Approach Financing Strategically

Being a mission-driven entrepreneur isn’t enough to make it in cleantech. “The financing side has really become the biggest risk in the [cleantech] sector,” forcing entrepreneurs to be creative in acquiring funding and strategic in approaching financing, argued Ehrenpreis. “You have to be financially adept.”

Cave, who co-founded Opus 12 in 2015 has demonstrated plenty of adeptness. Her company has secured funding via three targeted buckets of financial resources: philanthropic funding, which kept the company focused on its mission; government funding, which helped progress technology development; and institutional investors, who have helped drive a focus on commercialization. The approach has worked for Opus 12. Thus far, Cave has attracted close to $20 million in funding.

Bloom Energy’s fundraising has been at an entirely different level to Opus 12 yet similarly resourceful. The company has raised more than $1 billion in financing to fund breakthrough advances in materials science, chemistry, and manufacturing.

Reflecting on fundraising during good times and bad, Sridhar recalled fundraising successes that defied the odds. 

“People think when things are going badly it’s a bad time to go pitch a new idea. I would say it’s exactly the opposite. People are usually willing to listen when current investments aren’t doing well. I found success pitching to pension funds and sovereign wealth funds with very little experience of cleantech. I told them: There’s always a first time!”

Value Mindset Over Skillset

Without great people, none of these cleantech successes would have been possible. So how did each entrepreneur attract the best of the best, and what do they look for in talent?

Swanson said a problem-solving mindset and the ambition to raise the bar in solar cell efficiency was critical in the early days of the industry. He recounted a time when he declared to a team of manufacturing engineers that “Our first full factory is going to be a million starts a day.” He recalled the shocked look on his team’s faces. When one of the team sought to correct him, asking “you mean a million a year?” Swanson responded, “no, a million a day.”  The prospect of attaining goals they hadn’t previously dared think possible thrilled and inspired the gathered engineers.

Sridhar offered a similar perspective on ‘mindset’. He detailed his quest to “gene pool engineer” Bloom’s workforce for three main traits: value set, mindset, and skillset.
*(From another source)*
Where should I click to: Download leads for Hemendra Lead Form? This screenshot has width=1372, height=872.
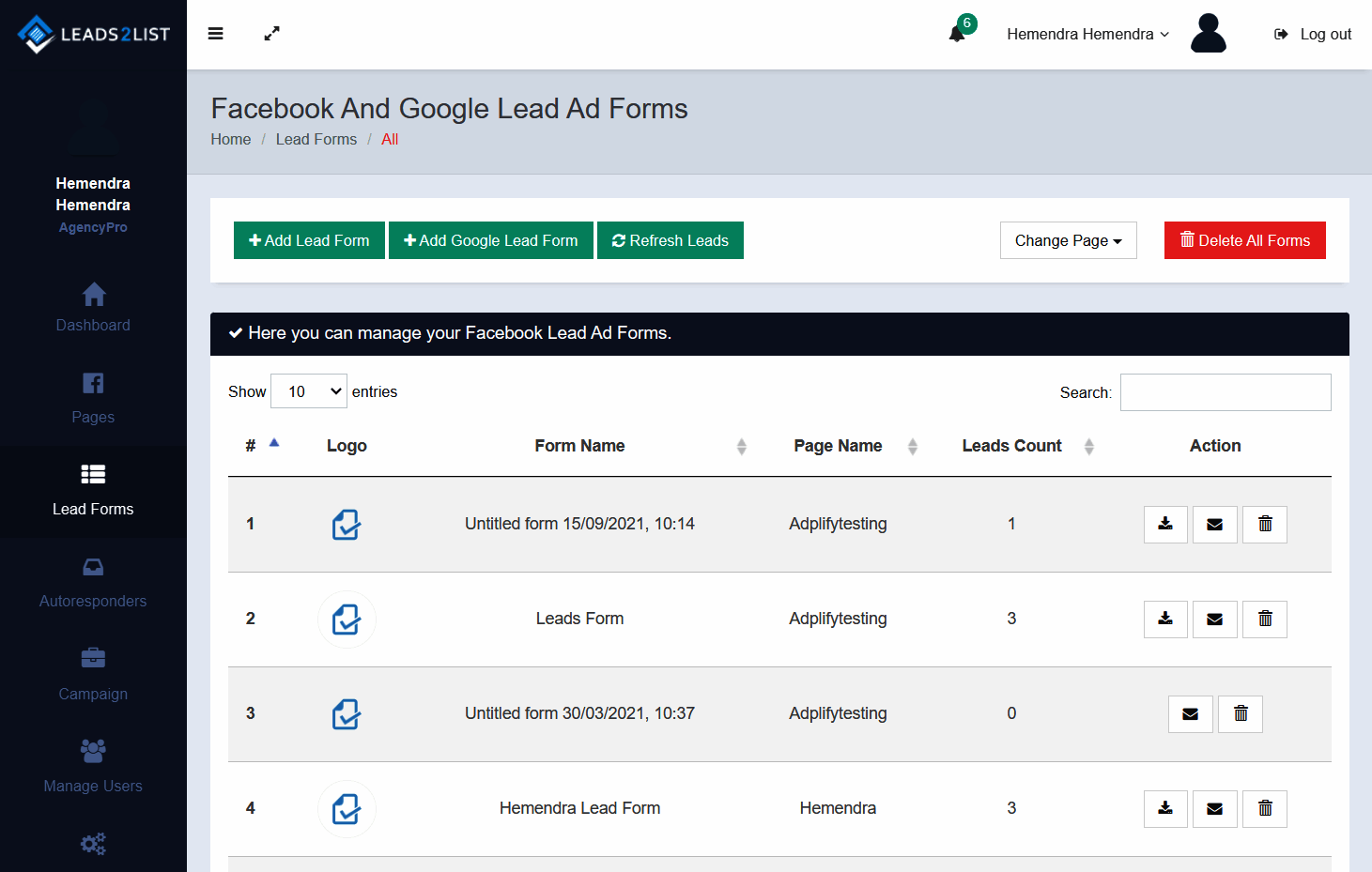[1165, 809]
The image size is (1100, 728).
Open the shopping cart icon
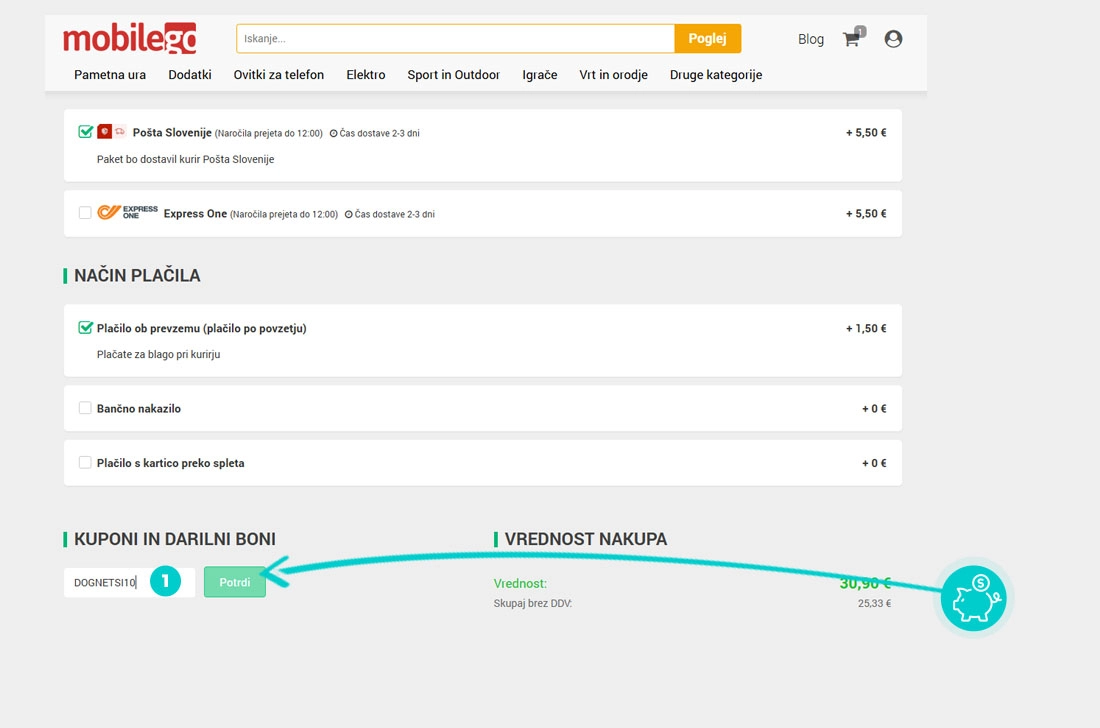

With skillset being the most straightforward filter, Sridhar concentrated on mindset and value set in order to attract people who could not only endure the sprints of the entrepreneurial world, but also the marathons.

The good news for cleantech entrepreneurs seems to be that more young professionals entering the workforce are looking for this type of meaningful challenge. Cave pointed out that an increasing number of potential employees, and especially recent graduates, want to work for companies that are having an impact on the world.

Contemplating the Future

So, what’s next for cleantech? What other advice did this trio of founders offer to attendees contemplating careers in cleantech?

Sridhar urged the industry to avoid approaching its future in an “or” manner which pits potential solutions against one another. “Let’s not talk about climate change as coming. We are living in a post-climate change world,” he said. “The hundred-year hurricanes are happening three times a year. Our forest fire season is going from four months to eight months here on the west coast.”

“In this post-climate change world, our war is against time and carbon dioxide and we have to fight this war every possible way, from conservation, to reducing the footprint of fossil fuel use, to renewables; all of the above, it cannot be one or the other. You’ve got to think about sustainability not in a single dimension. It’s not going to be ‘Which one is going to win ten years from now?’; it’s always a hybrid solution at the end of the day,” Sridhar advised.

With that, Ehrenpreis wrapped up the panel in the same fashion he started it, with a favorite quote, this time by Alan Kay: “The best way to predict the future is to invent it.” Leaving the Forum with an inspiring call to action, he concluded, “Now is clearly our time to invent the future of energy.”